1. Within 10 calendar days of this Decision, District shall hold an IEP team meeting that includes Parents, to confer special education eligibility for Student under other health impairment due to an attention deficit hyperactivity disorder.
2. Within 30 days of this Decision, District shall develop an IEP and offer Student a program of special education and related services, and shall develop a credit recovery plan for Student.
3. Within 30 days of this Decision, District shall contract with a certified nonpublic agency to provide Student 68 hours of compensatory, individual specialized academic instruction from a credentialed special education teacher, on a year round basis. If the provider cancels a session, the time will be credited back to Student. If Student cancels a session with a least 48 hours’ notice, the hours shall be credited back to Student. If Student cancels a session with less than 48 hours’ notice, Student will forfeit the hour or hours for the session. Student shall have until June 15, 2018, to access this compensatory education. Any hours not used by that date shall be forfeited.
4. Within 10 business days of this Decision, Parents will provide District with the name of a licensed psychologist to conduct an independent psychoeducational evaluation. Within 10 business days of its receipt of Parents’ selection, District shall contract with the assessor to perform a psychoeducational assessment. If Parents fail to timely select an independent assessor, District may choose an independent, licensed psychologist who has experience assessing students with attentional challenges, general anxiety, and insomnia, to conduct a psychoeducational assessment of Student. District, if it chooses the assessor, shall ensure that the assessment is completed and an IEP team meeting to review the results is convened within 60 calendar days of the date it executes the contract with the assessor. District shall compensate Student’s selected assessor up to $6,000 for the assessment, including a written report and two hours of participation at an IEP team meeting to review the assessor’s results. Parents will be responsible to pay their chosen assessor any cost beyond $6,000.
5. District shall provide 12 hours of special education training to all of the administrative and the special education teaching personnel at Narbonne High and in the local area District office (identified on District stationery as ESC South), as well as District employees who were involved in the pre-meeting on May 16, 2016, the IEP team meeting on May 17, 2016, or in addressing or resolving the merits of this case. Training shall include instruction in the areas of eligibility categories and criteria, the role of the IEP team in determining eligibility for special education and related services, the step-by-step process for developing an IEP, every program, related service, supplementary aide and support, and accommodation available in District, and how to access special education and related services at other locations when the school a student would attend based on his residence does not have the special education program or related service that the student requires to receive a FAPE. The training shall be completed by June 9, 2017. The training shall be provided by an independent agency or institution not affiliated with District and which specializes in education training to school districts, and may not be provided by the law firm that represented District in the due process hearing.
6. All other relief sought by Student is denied.
Education Code section 56507, subdivision (d), requires that this Decision indicate the extent to which each party prevailed on each issue heard and decided in this due process matter. Student prevailed on both issues in this case.

▸ Exercise instructions
1: Answer these questions about the decision's orders:
(a) How many hours of compensatory academic instruction must the District provide?
(b) What is the most the District will pay the assessor Parents select for the assessment?
(c) By what date must the special education training be completed?
2: Rewrite the decision's orders from "2. Within 30" up to and including "shall be forfeited.", swapping "certified" for "licensed".
The rows that follow come from a separate source.

▸ Data excerpts

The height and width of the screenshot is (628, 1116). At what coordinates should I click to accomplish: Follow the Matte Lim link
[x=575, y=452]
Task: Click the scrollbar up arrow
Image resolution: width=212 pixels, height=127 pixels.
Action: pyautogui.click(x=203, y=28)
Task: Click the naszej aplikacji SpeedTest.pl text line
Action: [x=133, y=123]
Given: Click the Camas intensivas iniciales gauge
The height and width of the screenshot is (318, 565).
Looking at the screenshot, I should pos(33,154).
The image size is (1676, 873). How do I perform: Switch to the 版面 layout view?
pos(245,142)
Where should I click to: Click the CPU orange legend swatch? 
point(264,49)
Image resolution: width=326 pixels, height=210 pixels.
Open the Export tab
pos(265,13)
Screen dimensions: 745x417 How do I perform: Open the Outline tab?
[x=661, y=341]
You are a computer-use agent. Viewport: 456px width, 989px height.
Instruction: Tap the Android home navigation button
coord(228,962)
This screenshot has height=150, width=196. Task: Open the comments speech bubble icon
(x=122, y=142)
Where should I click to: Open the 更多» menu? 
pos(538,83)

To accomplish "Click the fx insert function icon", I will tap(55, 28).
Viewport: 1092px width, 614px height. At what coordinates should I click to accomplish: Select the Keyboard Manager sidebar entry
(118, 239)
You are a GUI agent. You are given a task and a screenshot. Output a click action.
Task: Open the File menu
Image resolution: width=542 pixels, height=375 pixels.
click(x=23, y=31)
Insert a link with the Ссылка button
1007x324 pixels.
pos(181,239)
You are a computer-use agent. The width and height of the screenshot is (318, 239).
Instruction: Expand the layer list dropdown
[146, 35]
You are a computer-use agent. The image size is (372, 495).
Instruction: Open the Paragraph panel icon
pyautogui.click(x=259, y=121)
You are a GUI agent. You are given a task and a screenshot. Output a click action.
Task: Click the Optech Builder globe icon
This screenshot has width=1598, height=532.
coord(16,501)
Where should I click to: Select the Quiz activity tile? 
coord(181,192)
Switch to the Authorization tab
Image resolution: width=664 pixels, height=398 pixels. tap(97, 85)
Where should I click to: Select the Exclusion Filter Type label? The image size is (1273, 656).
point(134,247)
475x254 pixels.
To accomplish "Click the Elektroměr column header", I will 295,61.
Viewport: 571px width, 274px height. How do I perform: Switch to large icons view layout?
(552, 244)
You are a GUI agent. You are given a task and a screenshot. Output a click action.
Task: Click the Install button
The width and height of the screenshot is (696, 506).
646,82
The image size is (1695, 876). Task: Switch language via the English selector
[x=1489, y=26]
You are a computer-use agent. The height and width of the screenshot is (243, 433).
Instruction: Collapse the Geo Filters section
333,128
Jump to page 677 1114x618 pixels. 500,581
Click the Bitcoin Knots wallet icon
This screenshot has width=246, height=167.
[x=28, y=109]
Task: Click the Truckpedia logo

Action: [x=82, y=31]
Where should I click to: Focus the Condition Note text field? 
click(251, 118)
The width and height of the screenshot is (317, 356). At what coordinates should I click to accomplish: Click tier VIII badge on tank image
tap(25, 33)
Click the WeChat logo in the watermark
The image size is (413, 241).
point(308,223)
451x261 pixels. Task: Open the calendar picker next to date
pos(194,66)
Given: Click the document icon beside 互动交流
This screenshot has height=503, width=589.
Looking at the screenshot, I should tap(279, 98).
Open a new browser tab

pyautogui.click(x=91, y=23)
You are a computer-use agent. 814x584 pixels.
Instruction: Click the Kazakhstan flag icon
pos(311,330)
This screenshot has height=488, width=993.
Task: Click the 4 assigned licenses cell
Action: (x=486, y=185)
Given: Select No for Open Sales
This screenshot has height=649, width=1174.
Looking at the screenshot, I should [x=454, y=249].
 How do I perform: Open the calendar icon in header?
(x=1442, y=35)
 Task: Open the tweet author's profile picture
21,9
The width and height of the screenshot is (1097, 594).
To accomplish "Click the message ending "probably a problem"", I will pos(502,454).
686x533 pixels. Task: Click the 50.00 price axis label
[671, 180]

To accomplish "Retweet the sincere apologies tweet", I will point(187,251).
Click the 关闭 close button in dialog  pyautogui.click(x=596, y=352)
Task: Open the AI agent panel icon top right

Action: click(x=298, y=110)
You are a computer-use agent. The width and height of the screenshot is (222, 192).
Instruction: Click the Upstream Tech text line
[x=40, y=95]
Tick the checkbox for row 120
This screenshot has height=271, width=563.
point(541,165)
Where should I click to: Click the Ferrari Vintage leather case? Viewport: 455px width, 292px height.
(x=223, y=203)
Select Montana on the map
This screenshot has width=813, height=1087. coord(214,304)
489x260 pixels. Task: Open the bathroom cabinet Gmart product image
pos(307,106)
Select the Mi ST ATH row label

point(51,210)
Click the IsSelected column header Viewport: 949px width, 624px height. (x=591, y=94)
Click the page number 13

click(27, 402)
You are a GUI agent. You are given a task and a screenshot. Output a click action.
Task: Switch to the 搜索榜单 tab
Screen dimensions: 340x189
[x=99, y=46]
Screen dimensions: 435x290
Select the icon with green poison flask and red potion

▸ Replies
1:
(a) 68 hours
(b) $6,000
(c) June 9, 2017

2:
2. Within 30 days of this Decision, District shall develop an IEP and offer Student a program of special education and related services, and shall develop a credit recovery plan for Student.
3. Within 30 days of this Decision, District shall contract with a licensed nonpublic agency to provide Student 68 hours of compensatory, individual specialized academic instruction from a credentialed special education teacher, on a year round basis. If the provider cancels a session, the time will be credited back to Student. If Student cancels a session with a least 48 hours’ notice, the hours shall be credited back to Student. If Student cancels a session with less than 48 hours’ notice, Student will forfeit the hour or hours for the session. Student shall have until June 15, 2018, to access this compensatory education. Any hours not used by that date shall be forfeited.